**EXERCISE INSTRUCTIONS**
What follows is a listing to be repeated in full and without alteration.

**LISTED ENTRIES**
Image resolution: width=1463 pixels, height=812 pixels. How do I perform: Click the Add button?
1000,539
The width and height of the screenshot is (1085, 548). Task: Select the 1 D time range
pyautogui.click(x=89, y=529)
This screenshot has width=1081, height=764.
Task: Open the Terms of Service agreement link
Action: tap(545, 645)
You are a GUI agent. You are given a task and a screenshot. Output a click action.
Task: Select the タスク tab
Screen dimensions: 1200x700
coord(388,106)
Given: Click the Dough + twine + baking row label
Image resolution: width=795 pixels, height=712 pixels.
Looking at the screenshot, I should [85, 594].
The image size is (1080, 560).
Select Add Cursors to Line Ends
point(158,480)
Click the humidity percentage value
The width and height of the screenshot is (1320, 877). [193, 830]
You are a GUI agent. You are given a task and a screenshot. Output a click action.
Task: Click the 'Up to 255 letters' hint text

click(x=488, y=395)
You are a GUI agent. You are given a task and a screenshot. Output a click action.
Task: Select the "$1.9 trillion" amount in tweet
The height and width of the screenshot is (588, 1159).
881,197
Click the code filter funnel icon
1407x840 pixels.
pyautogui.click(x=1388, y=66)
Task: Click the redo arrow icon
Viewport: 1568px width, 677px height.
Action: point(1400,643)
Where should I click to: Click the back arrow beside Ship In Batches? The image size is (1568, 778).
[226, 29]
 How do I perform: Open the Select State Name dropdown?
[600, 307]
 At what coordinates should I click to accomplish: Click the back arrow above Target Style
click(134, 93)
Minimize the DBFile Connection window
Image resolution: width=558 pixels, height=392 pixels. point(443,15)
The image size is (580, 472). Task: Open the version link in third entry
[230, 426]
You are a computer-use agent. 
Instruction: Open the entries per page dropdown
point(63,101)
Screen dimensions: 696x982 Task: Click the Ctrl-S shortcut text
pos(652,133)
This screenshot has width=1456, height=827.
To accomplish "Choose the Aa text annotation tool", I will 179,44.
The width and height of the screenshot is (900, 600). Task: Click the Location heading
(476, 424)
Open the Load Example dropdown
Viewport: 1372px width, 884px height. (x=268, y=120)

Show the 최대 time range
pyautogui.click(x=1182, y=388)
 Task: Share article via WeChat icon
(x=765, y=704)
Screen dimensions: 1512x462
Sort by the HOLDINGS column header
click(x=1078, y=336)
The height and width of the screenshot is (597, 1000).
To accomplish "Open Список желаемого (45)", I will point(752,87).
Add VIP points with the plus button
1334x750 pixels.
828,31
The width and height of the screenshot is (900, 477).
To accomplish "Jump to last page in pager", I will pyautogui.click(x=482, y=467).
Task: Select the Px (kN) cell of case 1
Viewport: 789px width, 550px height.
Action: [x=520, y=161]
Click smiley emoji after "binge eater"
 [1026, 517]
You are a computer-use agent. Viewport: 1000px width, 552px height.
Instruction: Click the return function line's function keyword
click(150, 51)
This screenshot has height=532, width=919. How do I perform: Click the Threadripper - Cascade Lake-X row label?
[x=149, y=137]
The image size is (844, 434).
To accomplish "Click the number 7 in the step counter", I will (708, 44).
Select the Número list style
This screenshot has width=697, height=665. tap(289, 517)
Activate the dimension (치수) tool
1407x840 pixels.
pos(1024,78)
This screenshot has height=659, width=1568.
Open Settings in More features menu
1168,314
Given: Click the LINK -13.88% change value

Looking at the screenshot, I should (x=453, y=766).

**SOLUTION TO THE PROBLEM**
Image resolution: width=1463 pixels, height=812 pixels. How do I perform: Click the Add button?
1000,539
The width and height of the screenshot is (1085, 548). Task: Select the 1 D time range
pyautogui.click(x=89, y=529)
This screenshot has width=1081, height=764.
Task: Open the Terms of Service agreement link
Action: tap(545, 645)
You are a GUI agent. You are given a task and a screenshot. Output a click action.
Task: Select the タスク tab
Screen dimensions: 1200x700
coord(388,106)
Given: Click the Dough + twine + baking row label
Image resolution: width=795 pixels, height=712 pixels.
Looking at the screenshot, I should [85, 594].
The image size is (1080, 560).
Select Add Cursors to Line Ends
point(158,480)
Click the humidity percentage value
The width and height of the screenshot is (1320, 877). [193, 830]
You are a GUI agent. You are given a task and a screenshot. Output a click action.
Task: Click the 'Up to 255 letters' hint text

click(x=488, y=395)
You are a GUI agent. You are given a task and a screenshot. Output a click action.
Task: Select the "$1.9 trillion" amount in tweet
The height and width of the screenshot is (588, 1159).
881,197
Click the code filter funnel icon
1407x840 pixels.
pyautogui.click(x=1388, y=66)
Task: Click the redo arrow icon
Viewport: 1568px width, 677px height.
Action: point(1400,643)
Where should I click to: Click the back arrow beside Ship In Batches? The image size is (1568, 778).
[226, 29]
 How do I perform: Open the Select State Name dropdown?
[600, 307]
 At what coordinates should I click to accomplish: Click the back arrow above Target Style
click(134, 93)
Minimize the DBFile Connection window
Image resolution: width=558 pixels, height=392 pixels. point(443,15)
The image size is (580, 472). Task: Open the version link in third entry
[230, 426]
You are a computer-use agent. 
Instruction: Open the entries per page dropdown
point(63,101)
Screen dimensions: 696x982 Task: Click the Ctrl-S shortcut text
pos(652,133)
This screenshot has width=1456, height=827.
To accomplish "Choose the Aa text annotation tool", I will 179,44.
The width and height of the screenshot is (900, 600). Task: Click the Location heading
(476, 424)
Open the Load Example dropdown
Viewport: 1372px width, 884px height. (x=268, y=120)

Show the 최대 time range
pyautogui.click(x=1182, y=388)
 Task: Share article via WeChat icon
(x=765, y=704)
Screen dimensions: 1512x462
Sort by the HOLDINGS column header
click(x=1078, y=336)
The height and width of the screenshot is (597, 1000).
To accomplish "Open Список желаемого (45)", I will point(752,87).
Add VIP points with the plus button
1334x750 pixels.
828,31
The width and height of the screenshot is (900, 477).
To accomplish "Jump to last page in pager", I will pyautogui.click(x=482, y=467).
Task: Select the Px (kN) cell of case 1
Viewport: 789px width, 550px height.
Action: [x=520, y=161]
Click smiley emoji after "binge eater"
 [1026, 517]
You are a computer-use agent. Viewport: 1000px width, 552px height.
Instruction: Click the return function line's function keyword
click(150, 51)
This screenshot has height=532, width=919. How do I perform: Click the Threadripper - Cascade Lake-X row label?
[x=149, y=137]
The image size is (844, 434).
To accomplish "Click the number 7 in the step counter", I will (708, 44).
Select the Número list style
This screenshot has width=697, height=665. tap(289, 517)
Activate the dimension (치수) tool
1407x840 pixels.
pos(1024,78)
This screenshot has height=659, width=1568.
Open Settings in More features menu
1168,314
Given: Click the LINK -13.88% change value

Looking at the screenshot, I should (x=453, y=766).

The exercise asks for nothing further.